Healthcare worker safety is paramount in our pandemic response.
On 31 July, we moved to a higher level of PPE requirements for our healthcare workers attending Code Blues and MET calls.
Since then, there have been further changes to PPE with N95 masks and face shields now required in:
- Settings with high numbers of suspected or confirmed COVID positive patients
- Uncontrolled settings where persons with suspected or confirmed COVID-19 are treated, where there is a need for frequent PPE changes, or there is risk of unplanned AGPs or aerosol-generating behaviours.
These changes can be viewed on the MET Call and Code Blue flowcharts page.
All patients who deteriorate and require a Code Blue or MET response will be managed as if they are COVID positive.
The main changes include:
- The first responders, will apply Hudson Mask O2 10 L/min on the patient if in cardiac arrest
- If already in wearing a surgical mask and face shield, they should put on gown and gloves and commence compression-only CPR and apply defibrillator and deliver shock as per Monash Health guideline.
- If another first responder is available, they must don Tier 3 PPE and may commence bag and mask while they wait for the arrest team to arrive.
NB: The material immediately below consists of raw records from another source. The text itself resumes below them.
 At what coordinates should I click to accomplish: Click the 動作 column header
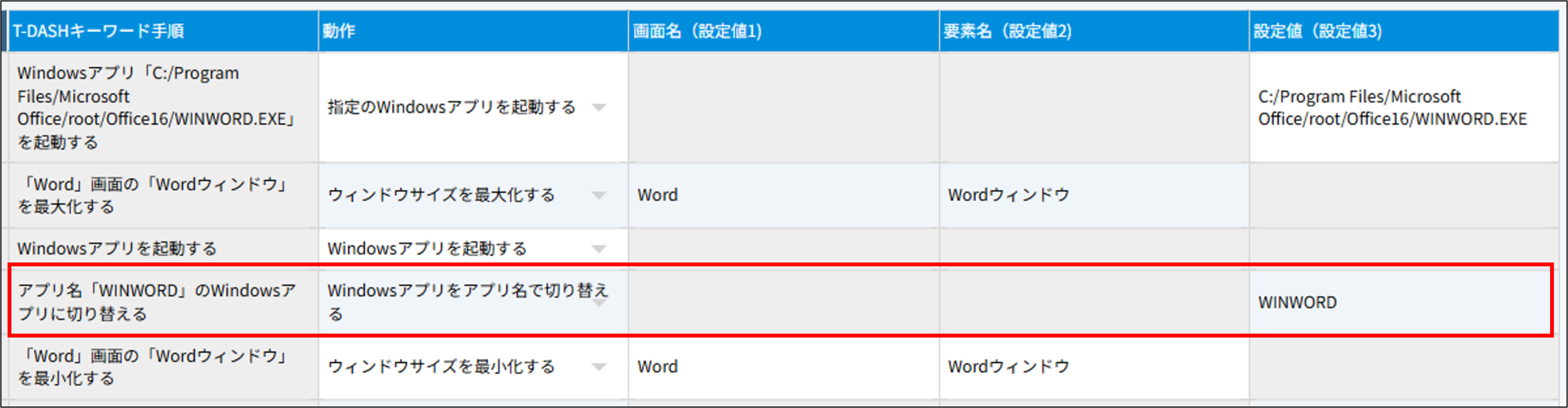tap(339, 31)
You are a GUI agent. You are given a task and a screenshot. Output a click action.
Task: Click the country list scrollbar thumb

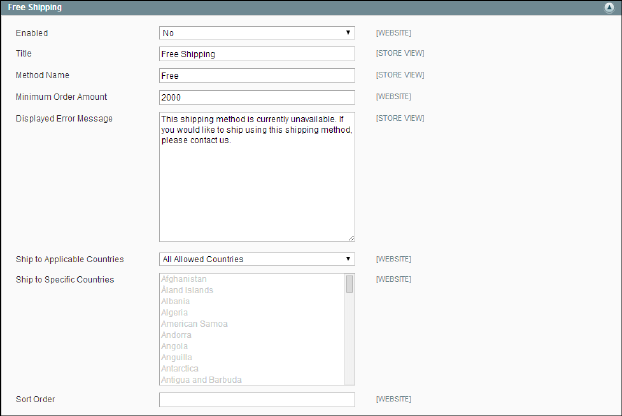349,284
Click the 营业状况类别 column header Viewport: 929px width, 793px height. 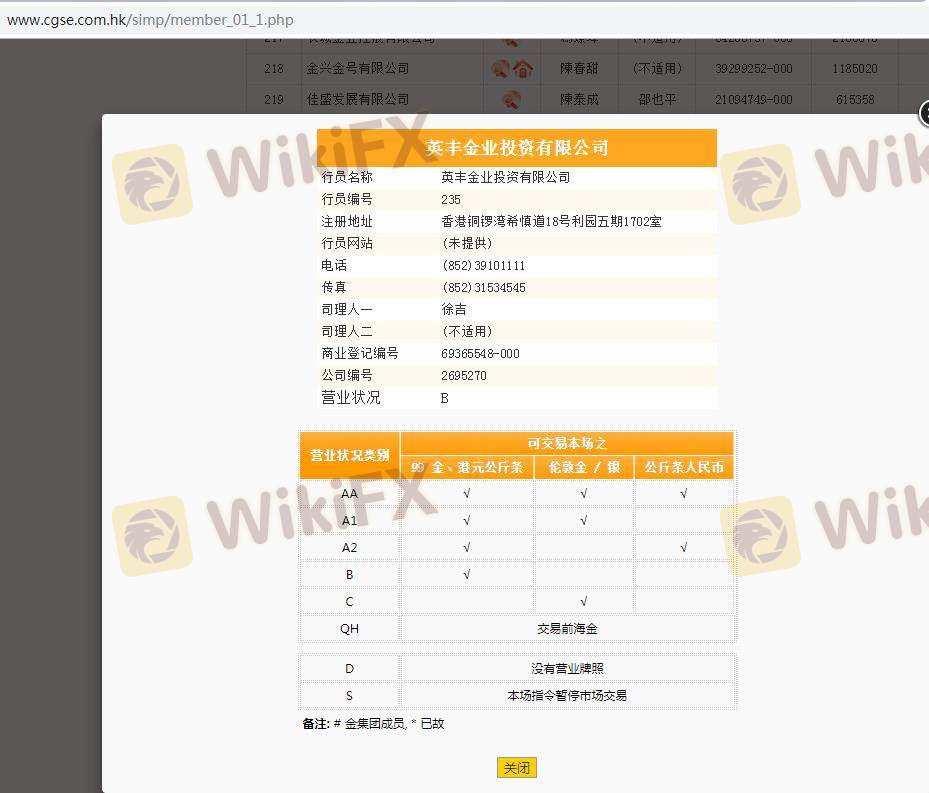point(349,455)
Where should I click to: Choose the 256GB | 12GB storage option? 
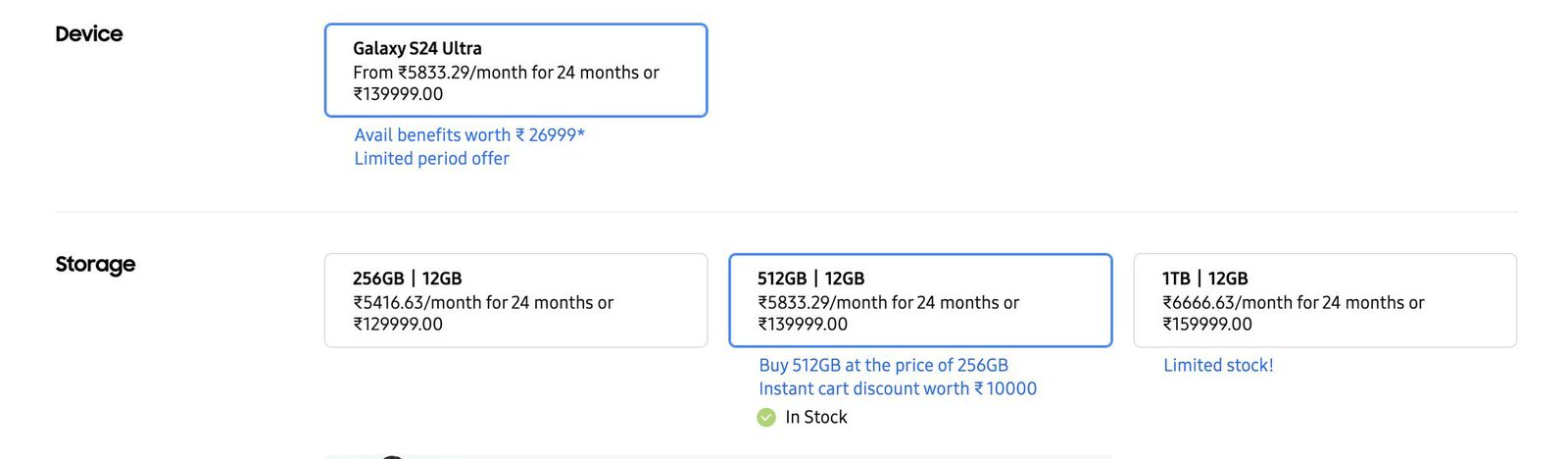tap(515, 300)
- If the first responder is already wearing an N95 mask and Face shield- apply gown and gloves and commence bag and mask ventilation, CPR and apply defibrillator as per Monash Health guideline
- While undertaking bag-valve mask ventilation, first responders must ensure they use two-handed vice grip, straight arms, minimise breaths, maintain seal
- Code Blue and MET teams will don Tier 3 PPE before entering the room
- All airway management must be performed by the most skilled clinician available during the response
- Viral filters must be applied to all airway devices at the patient end
- Intubation or placement of a supraglottic airway: performed by senior critical care staff (Anaesthetics, Emergency & ICU registrars and consultants) trained in the principles of intubating COVID patients or by MICA. Anaesthetic SRMOs can attempt placement of a supraglottic airway, if they have been trained in the principles of airway management in COVID patients.